DO THIS.
Rewrite the lines from the one containing "You are a computer-use" up to and including the one containing "coord(35,39)" as a Markdown table with two columns, No. for the line number and Text for the line itself. Leave out any blank lines.

EXTRACTED INFORMATION.
——

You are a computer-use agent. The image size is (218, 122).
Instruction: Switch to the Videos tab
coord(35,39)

——

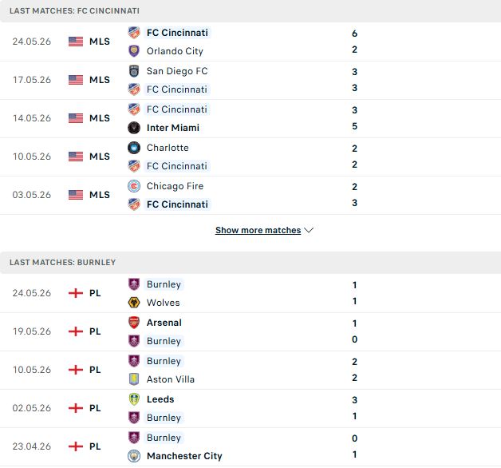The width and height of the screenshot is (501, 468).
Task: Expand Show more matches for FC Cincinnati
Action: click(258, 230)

——

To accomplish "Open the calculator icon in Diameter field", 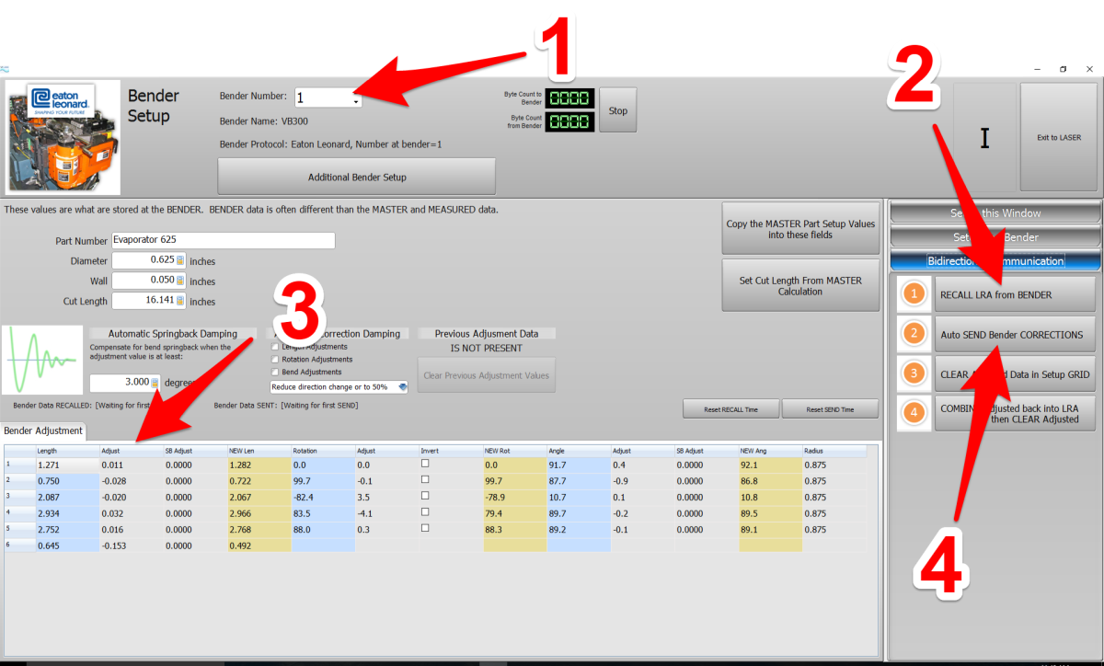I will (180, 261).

——

RESPONSE FOR THIS EXERCISE.
| No. | Text |
|---|---|
| 1 | You are a computer-use agent. The image size is (218, 122). |
| 2 | Instruction: Switch to the Videos tab |
| 3 | coord(35,39) |